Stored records

►

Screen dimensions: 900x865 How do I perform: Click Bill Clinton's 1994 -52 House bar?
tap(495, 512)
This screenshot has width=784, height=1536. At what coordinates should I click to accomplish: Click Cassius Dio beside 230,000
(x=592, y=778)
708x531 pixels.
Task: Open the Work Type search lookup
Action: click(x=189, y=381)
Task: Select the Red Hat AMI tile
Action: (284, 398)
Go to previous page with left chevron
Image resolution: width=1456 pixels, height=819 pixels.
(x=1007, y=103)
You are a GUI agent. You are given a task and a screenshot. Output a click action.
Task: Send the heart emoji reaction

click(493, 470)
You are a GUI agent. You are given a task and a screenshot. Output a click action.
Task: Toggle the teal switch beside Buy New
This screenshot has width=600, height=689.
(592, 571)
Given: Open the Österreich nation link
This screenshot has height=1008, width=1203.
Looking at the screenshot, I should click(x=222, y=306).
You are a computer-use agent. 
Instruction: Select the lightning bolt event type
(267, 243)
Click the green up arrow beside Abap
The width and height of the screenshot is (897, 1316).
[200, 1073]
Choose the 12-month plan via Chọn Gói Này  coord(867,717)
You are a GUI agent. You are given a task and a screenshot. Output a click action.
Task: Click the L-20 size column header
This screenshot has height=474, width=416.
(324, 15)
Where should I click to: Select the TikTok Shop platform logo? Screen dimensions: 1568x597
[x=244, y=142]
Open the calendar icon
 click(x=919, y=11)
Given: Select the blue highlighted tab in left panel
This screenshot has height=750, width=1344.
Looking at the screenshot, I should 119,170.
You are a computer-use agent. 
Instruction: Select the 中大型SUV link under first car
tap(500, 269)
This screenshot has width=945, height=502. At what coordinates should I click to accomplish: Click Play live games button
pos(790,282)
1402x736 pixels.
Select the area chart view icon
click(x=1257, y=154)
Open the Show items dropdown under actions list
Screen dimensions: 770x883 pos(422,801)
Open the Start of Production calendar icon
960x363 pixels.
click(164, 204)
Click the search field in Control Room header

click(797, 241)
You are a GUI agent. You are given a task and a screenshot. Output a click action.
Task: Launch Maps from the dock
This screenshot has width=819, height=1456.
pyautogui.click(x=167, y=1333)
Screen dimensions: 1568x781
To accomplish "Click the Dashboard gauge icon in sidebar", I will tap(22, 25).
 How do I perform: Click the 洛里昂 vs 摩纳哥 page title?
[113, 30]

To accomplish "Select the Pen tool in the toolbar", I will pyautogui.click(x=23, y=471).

◄

[AIM OF THE EXERCISE] Transcribe, word for word, every line from the one containing "Task: Click the L-20 size column header" through the final line of the entries, and nothing else.

[YOUR RESPONSE]
Task: Click the L-20 size column header
This screenshot has height=474, width=416.
(324, 15)
Where should I click to: Select the TikTok Shop platform logo? Screen dimensions: 1568x597
[x=244, y=142]
Open the calendar icon
 click(x=919, y=11)
Given: Select the blue highlighted tab in left panel
This screenshot has height=750, width=1344.
Looking at the screenshot, I should 119,170.
You are a computer-use agent. 
Instruction: Select the 中大型SUV link under first car
tap(500, 269)
This screenshot has width=945, height=502. At what coordinates should I click to accomplish: Click Play live games button
pos(790,282)
1402x736 pixels.
Select the area chart view icon
click(x=1257, y=154)
Open the Show items dropdown under actions list
Screen dimensions: 770x883 pos(422,801)
Open the Start of Production calendar icon
960x363 pixels.
click(164, 204)
Click the search field in Control Room header

click(797, 241)
You are a GUI agent. You are given a task and a screenshot. Output a click action.
Task: Launch Maps from the dock
This screenshot has width=819, height=1456.
pyautogui.click(x=167, y=1333)
Screen dimensions: 1568x781
To accomplish "Click the Dashboard gauge icon in sidebar", I will tap(22, 25).
 How do I perform: Click the 洛里昂 vs 摩纳哥 page title?
[113, 30]

To accomplish "Select the Pen tool in the toolbar", I will pyautogui.click(x=23, y=471).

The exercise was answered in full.